Uma promessa pela confiança do mercado

Título verde deve ser encarado como vantagem financeira e reputacional, porém precisa ser lastreado em ações efetivas

Por: Flavia Maya  -  09/09/23  -  06:09
A evolução da compreensão e aplicação dos parâmetros ideais de governança corporativa ocorreu de forma progressiva, e nem todas as empresas se dedicaram a investir imediatamente no aprimoramento dessa frente
A evolução da compreensão e aplicação dos parâmetros ideais de governança corporativa ocorreu de forma progressiva, e nem todas as empresas se dedicaram a investir imediatamente no aprimoramento dessa frente   Foto: Pixabay

Como uma advogada que atua na intersecção entre Direito e Desenvolvimento Sustentável, me interessa muito a jornada de empresas que estão começando a ter contato com o tema de sustentabilidade e impacto.

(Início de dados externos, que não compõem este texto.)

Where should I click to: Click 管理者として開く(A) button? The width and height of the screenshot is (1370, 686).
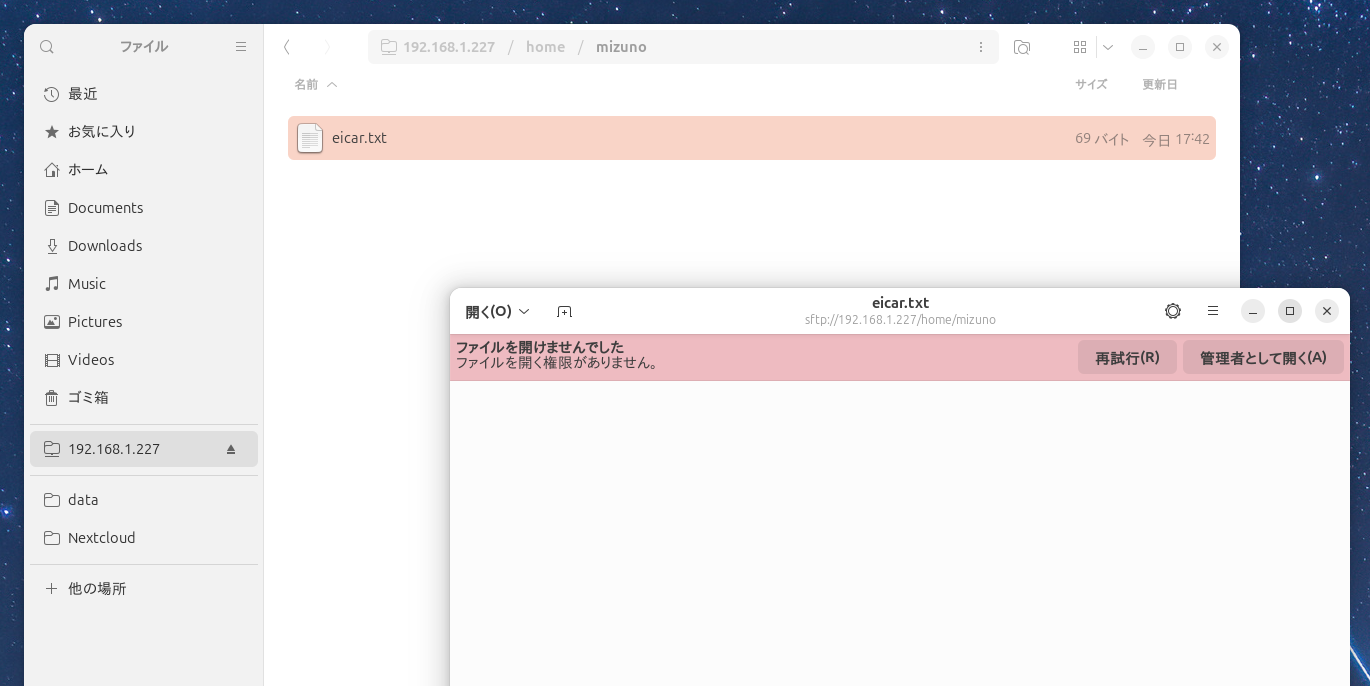click(1263, 358)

É sempre interessante estar junto das empresas e ajudá-las a identificar oportunidades, montar um plano de ação e de se apropriar do significado de atuação sustentável, que para cada companhia deverá ter uma forma e um caminho a ser percorrido.


Eu considero o processo similar, guardadas as particularidades, ao que nós observamos há pouco mais de 20 anos no Brasil com relação à governança corporativa. A evolução da compreensão e aplicação dos parâmetros ideais de governança corporativa ocorreu de forma progressiva, e nem todas as empresas se dedicaram a investir imediatamente no aprimoramento dessa frente. As que o fizeram, contudo, obtiveram uma vantagem que talvez não fosse mensurável de imediato, mas que logo se reverteu financeiramente: a percepção de risco corporativo.

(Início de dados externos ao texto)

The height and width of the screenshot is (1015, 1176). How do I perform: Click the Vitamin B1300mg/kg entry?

Voltando para o tema de Desenvolvimento Sustentável e Impacto, existem mais camadas de incentivo, como o fato de que essa talvez seja a única forma de conciliar o desenvolvimento econômico e, assumindo o risco de soar apocalíptica, a subsistência da espécie humana no nosso planeta. Mas o incentivo financeiro também é considerável, tanto em aspectos de eficiência e produtividade como também em relação à percepção de risco corporativo, já mencionada.


Para empresas que desejam dar um passo adiante e captar recursos junto ao mercado para financiar projetos - ou mesmo suas atividades de forma geral -, a percepção de risco se traduz em dinheiro na mesa. E é nesse momento em que os títulos verdes, denominação genérica para títulos atrelados a projetos ou metas socioambientais, se apresentam como uma vantagem.


Existem, claro, os títulos verdes com incentivos fiscais do Governo Federal, especificamente as debêntures incentivadas contempladas pela Lei Federal 12.431/2011. Ou seja, debêntures destinadas a custear projetos ambientalmente sustentáveis nos setores de logística e transporte, mobilidade urbana, energia e saneamento básico. O incentivo abrange a redução de alíquota de Imposto de Renda (IR), podendo chegar a zero para investidores pessoa física. Embora o benefício direto seja direcionado ao investidor, ele se reflete positivamente nas taxas e custo geral da operação.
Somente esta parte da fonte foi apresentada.